Shark (Wall Street Beasts 1)
The food was good. Freshly caught fish, home grown vegetables from the garden both Marias tended. It should have whetted her appetite, but she barely picked at it while saying nothing to him and avoiding his gaze as much as possible.
She had never been sullen before. She had been sassy, professional, poised, and earnest, but never like this. Never quiet and withdrawn and sad.
“You're not eating.”
“I’m not hungry.”
Alex was not sure precisely how to deal with her. If she was being petulant, another thrashing might well be in order.
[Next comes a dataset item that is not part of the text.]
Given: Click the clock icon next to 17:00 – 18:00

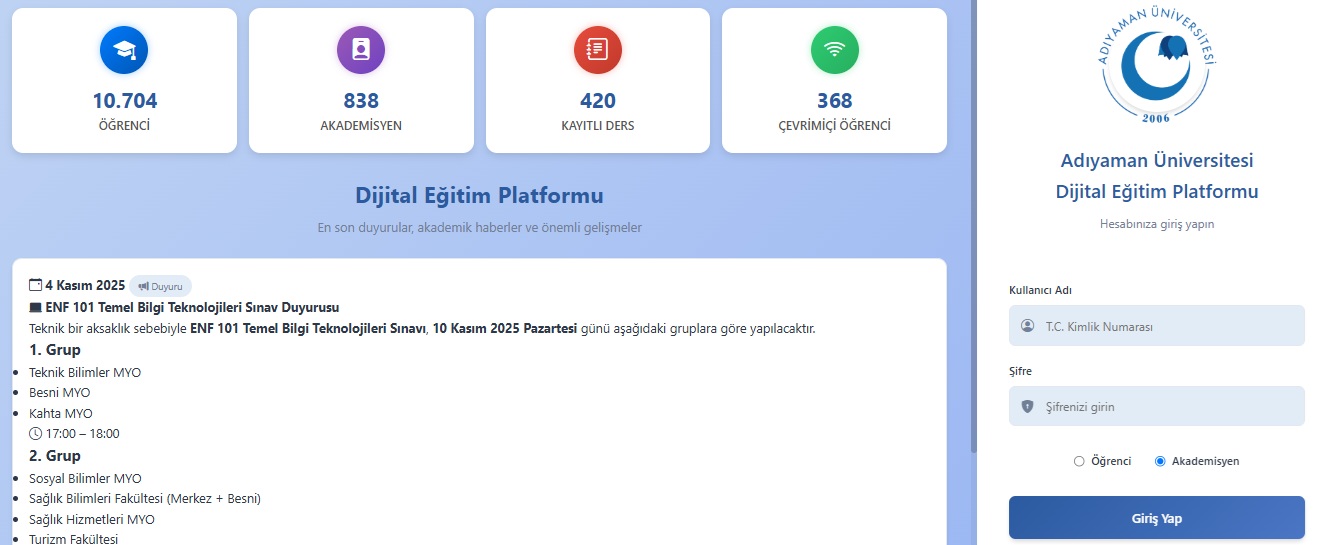Looking at the screenshot, I should pos(36,434).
However, if this was delayed trauma seeping out over the sturgeon eggs, then beating her would be cruel.
“When are you going back to the office?” She asked him the question, though he heard it as she more likely intended it: are you going to leave me here all alone?
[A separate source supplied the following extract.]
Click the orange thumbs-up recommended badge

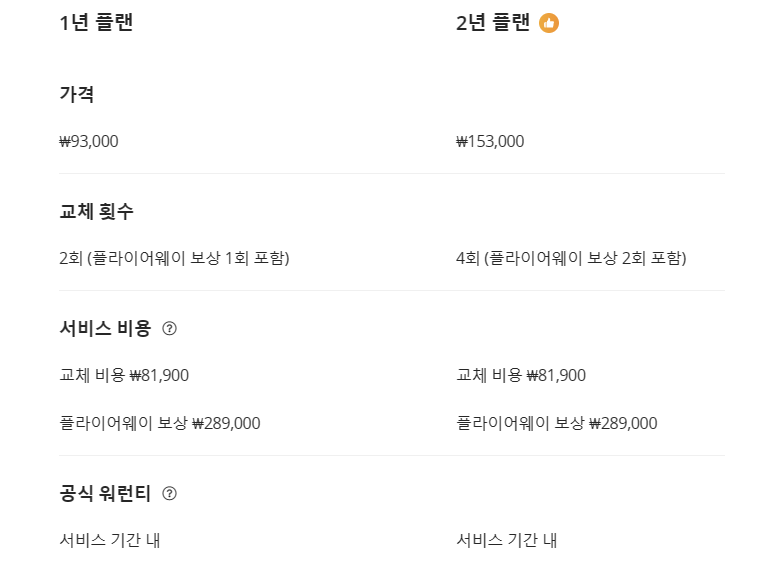point(549,23)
“I’m going to be telecommuting for the next few months at least,” he told her. “So I will be here, with you.”
“Well. Not with me,” she said, taking a sip of water.
There it was, a not-so-subtle hint that she was interested and feeling out of sorts at what she no doubt considered a rejection.
He had known for some time that she had a crush on him. The moment they met, there had been undeniable chemistry. And it was bold of her to have made a move, of sorts. But now was not the time, if there was ever a time.
“Sophie, you’re a very sweet girl, but…”
“I don’t need to hear the but,” she said, blushing. “This is embarrassing enough as it is.”
“You do need to hear the but,” he replied firmly. “I am not the sort of man you should be involved with. It’s not just the fact that I’m old enough to be your father, or that I have more traditional views than you do, it’s that…” he paused.
“You’re not attracted to me. I get it. It’s okay.”
She filled the silence he was attempting to put thought in.
“You have to stop doing that,” he chided her. “You don’t know what is inside my head. You know very little about me.”
“I know more than you think,” she said. “I Googled you.”
He snorted with laughter. “That describes your generation perfectly. You think you can discover all you need to know about a person online. Social media masquerades as meaningful interaction. You don’t know a thing about me. You don’t even know my real name.”
“It’s not Alex Roth?”
“No.”
Chapter 14
A little creeping chill ran down her spine. “What is it, then?”
“Alex is fine for the purposes of our conversation,” he said. “But believe me, Sophie. Places like Apex, they’re much more than businesses. They’re empires, and they run by their own rules.”
“Does that make Christo the emperor?”
“It makes him the idiot boy king,” Alex replied with surprising honesty. At the office, he had always behaved with completely propriety. She had come to expect him to always be stiffly professional. But they were no longer in the office. They were on some far flung Greek island, and he was revealing himself to her in slow degrees.
“But you were in the military, weren’t you. A marine?”
“The military is another place which plays by its own rules,” Alex replied. “Yes, I was a marine. Most of what you know about me is true. It’s just not everything there is to know.”
“So tell me.”
She was being bold, but that was because she was curious.
“It’s best you don’t know,” he said, retreating behind that professional veneer which up until a few minutes ago had seemed completely impenetrable to her. “My secrets are dangerous ones — as are the ones you are beginning to gather for yourself. The next…”
“Yeah. Okay.”
She got up from the table, not knowing why she had bothered to sit down in the first place. She had known she wasn’t going to eat.
“I’m not finished speaking, Sophie.”
“Well, I’m finished listening,” she shot back.
The things this guy did to her pride, she could barely tolerate them.
“Don’t leave the house,” he said from behind her.
Of course she left the house. Staying inside was a kind of madness. She couldn’t sit in her room and stare out the window and run the events of the last few days through her mind yet again. She could have wandered through the rest of the place, except for the fact that most of the complex was locked away behind various coded doors. Some of them might have been where the Marias lived. Or there might have been missile silos back there. Who fucking knew.
What she did know is that she needed some fresh air, and in a house full of locked doors, the front door was still open, which told her everything she needed to know. If Alex actually wanted her inside, he would have had that one sealed hermetically shut.
She stepped outside and into the world of his making. So this was how the 0.000001 percent lived. He was like a small god, drawing matter together and condensing it into wild beauty. She couldn’t imagine how much Alex was actually worth — or what is name really was.